What’s New in Cassandra 0.8, Part 1: CQL, the Cassandra Query Language
Cassandra originally went with a Thrift RPC-based API as a way to provide a common denominator that more idiomatic clients could build upon independently. However, this worked poorly in practice: raw Thrift is too low-level to use productively, and keeping pace with new API methods to support (for example) indexes in 0.7 or distributed counters in 0.8 is too much for many maintainers to keep pace with.
CQL, the Cassandra Query Language, addresses this by pushing all implementation details to the server; all the client has to know for any operation is how to interpret “resultset” objects. So adding a feature like counters just requires teaching the CQL parser to understand “column + N” notation; no client-side changes are necessary.

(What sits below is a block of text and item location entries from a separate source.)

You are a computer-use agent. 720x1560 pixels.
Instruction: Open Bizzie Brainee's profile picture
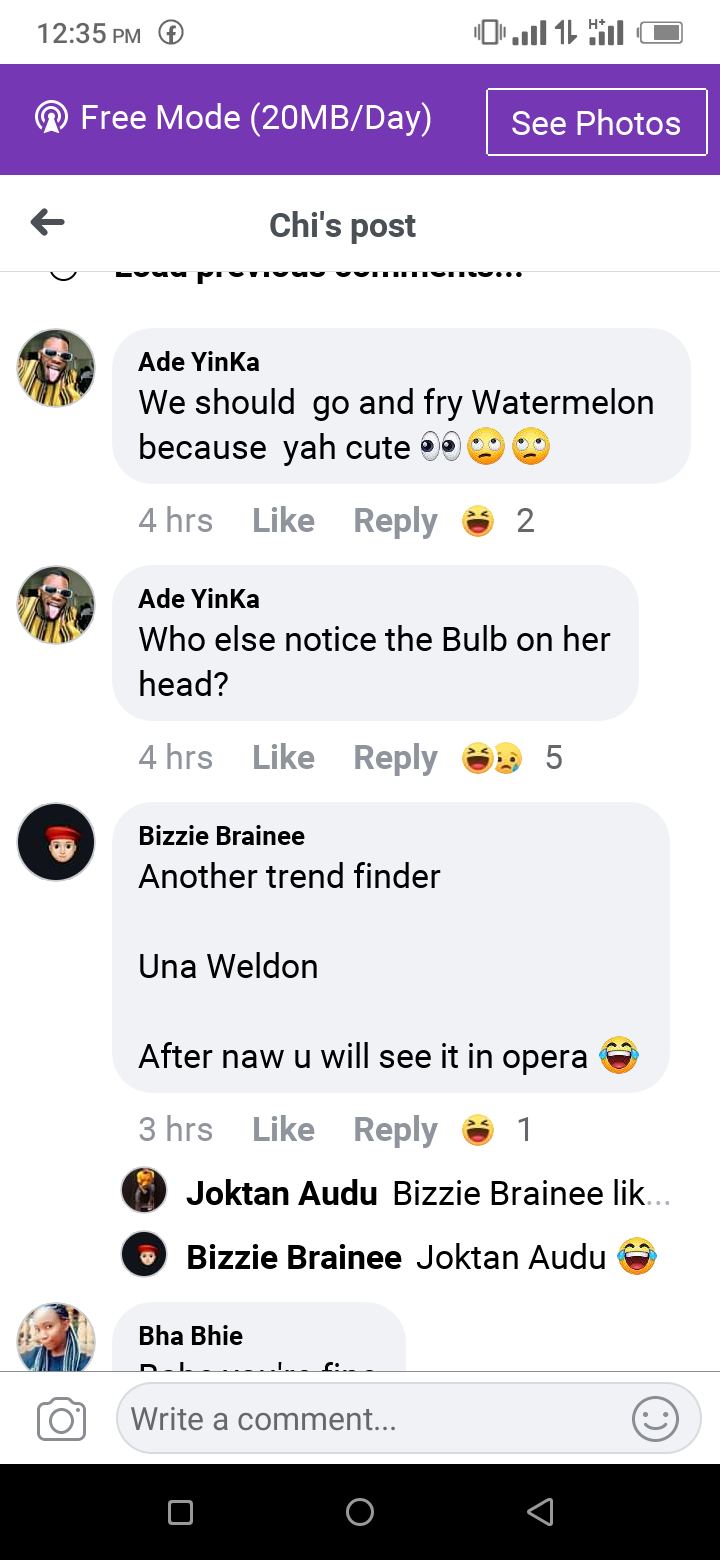tap(56, 842)
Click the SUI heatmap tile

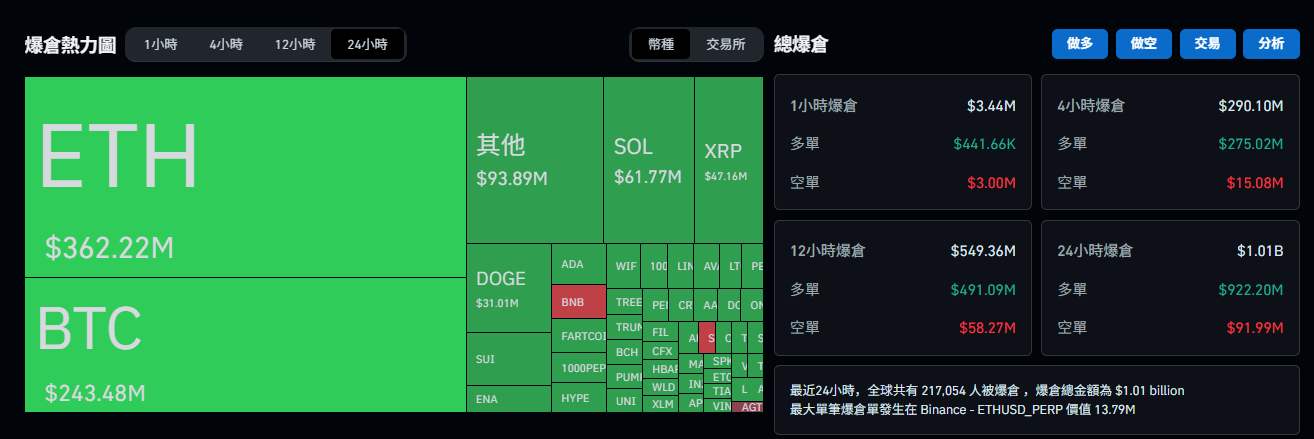click(x=508, y=359)
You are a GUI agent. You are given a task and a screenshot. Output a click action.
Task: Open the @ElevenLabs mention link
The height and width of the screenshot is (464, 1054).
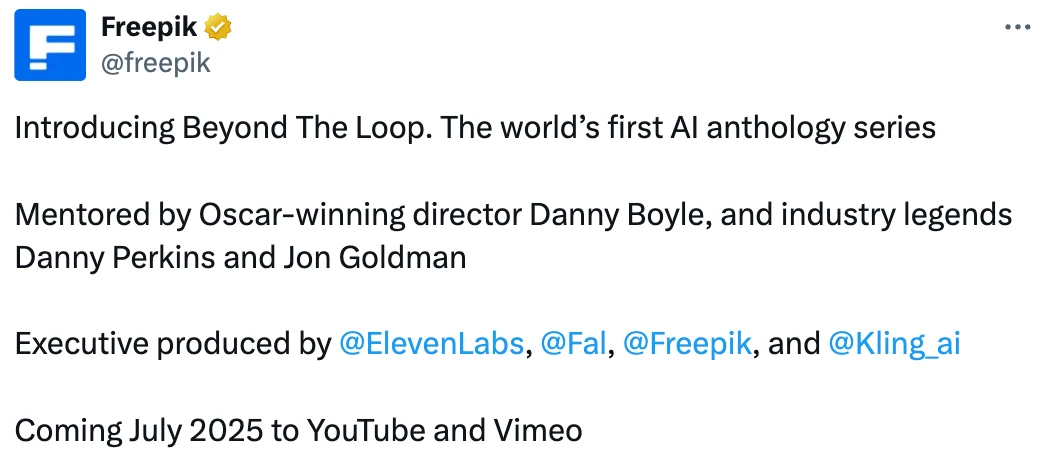(x=432, y=344)
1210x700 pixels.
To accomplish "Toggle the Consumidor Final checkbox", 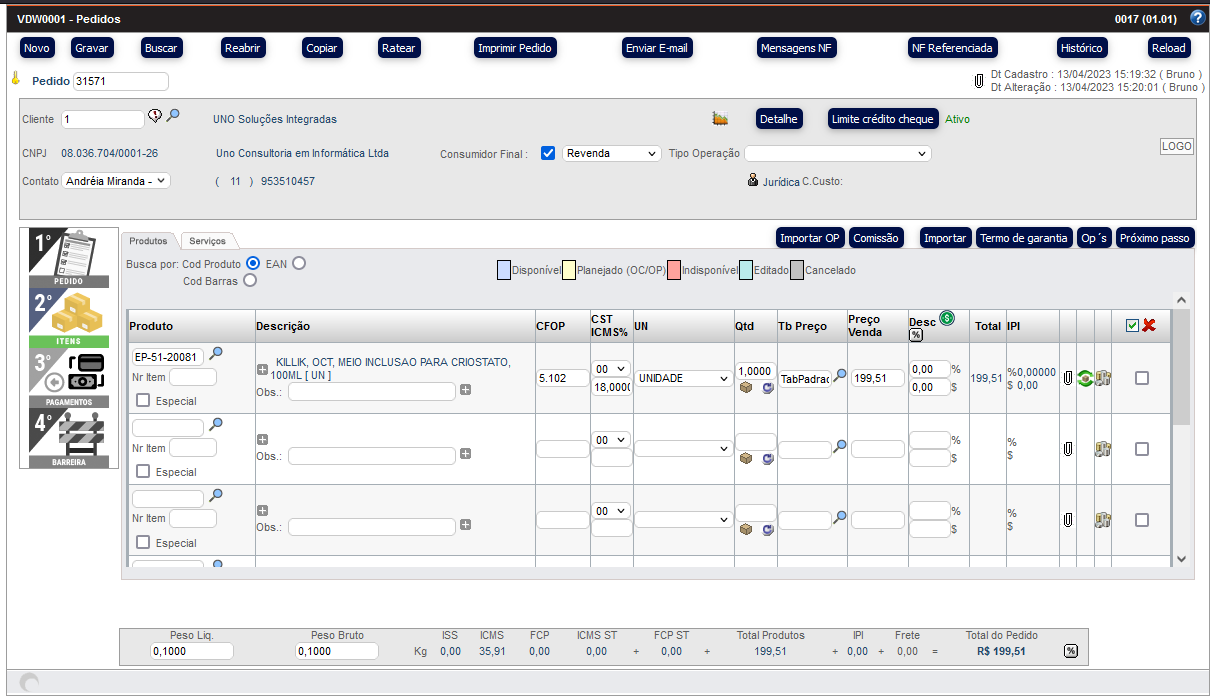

CQL drivers are also hosted in-tree, to avoid the problems caused in the past by client proliferation.
At the same time, CQL is heavily based on SQL–close to a subset of SQL, in fact, which is a big win for newcomers: everyone knows what “SELECT * FROM users” means. CQL is the first step to making the learning curve on the client side as gentle as it is operationally.
A taste of CQL
Here we’ll use the cqlsh tool to create a “users” columnfamily, add some users and an index, and do some simple queries. (See our documentation for details on installing cqlsh.) Compare to the same example using the old cli interface if you’re so inclined.
cqlsh> CREATE KEYSPACE test with strategy_class = 'SimpleStrategy' and strategy_options:replication_factor=1;
cqlsh> USE test;
cqlsh> CREATE COLUMNFAMILY users (
... key varchar PRIMARY KEY,
... full_name varchar,
... birth_date int,
... state varchar
cqlsh> CREATE INDEX ON users (birth_date);
cqlsh> CREATE INDEX ON users (state);
cqlsh> INSERT INTO users (key, full_name, birth_date, state) VALUES ('bsanderson', 'Brandon Sanderson', 1975, 'UT');
cqlsh> INSERT INTO users (key, full_name, birth_date, state) VALUES ('prothfuss', 'Patrick Rothfuss', 1973, 'WI');
cqlsh> INSERT INTO users (key, full_name, birth_date, state) VALUES ('htayler', 'Howard Tayler', 1968, 'UT');
cqlsh> SELECT key, state FROM users;
key | state |
bsanderson | UT |
prothfuss | WI |
htayler | UT |
cqlsh> SELECT * FROM users WHERE state='UT' AND birth_date > 1970;
KEY | birth_date | full_name | state |
bsanderson | 1975 | Brandon Sanderson | UT |
Current status and the road ahead
cqlsh (included with the Python driver) is already useful for testing queries against your data and managing your schema. The above example works as written in 0.8.0; ALTER COLUMNFAMILY, TTL support, and counter support are already done for 0.8.1.
Supercolumn support is the main missing feature and will probably come in 0.8.2 (minor releases are done roughly monthly). Removing Thrift as a requirement is a longer-term goal.
The Python and Node.js CQL drivers are ready for wider use; JDBC and Twisted are almost done, and PHP and Ruby are being worked on.
In short, CQL is ready for client authors to get involved. Most application developers should stick with the old Thrift RPC-based clients until 0.8.1*. If you want to give CQL a try, see the installation instructions, and for developers, the drivers tree was recently moved here.
*One such client, Hector, already has CQL query support.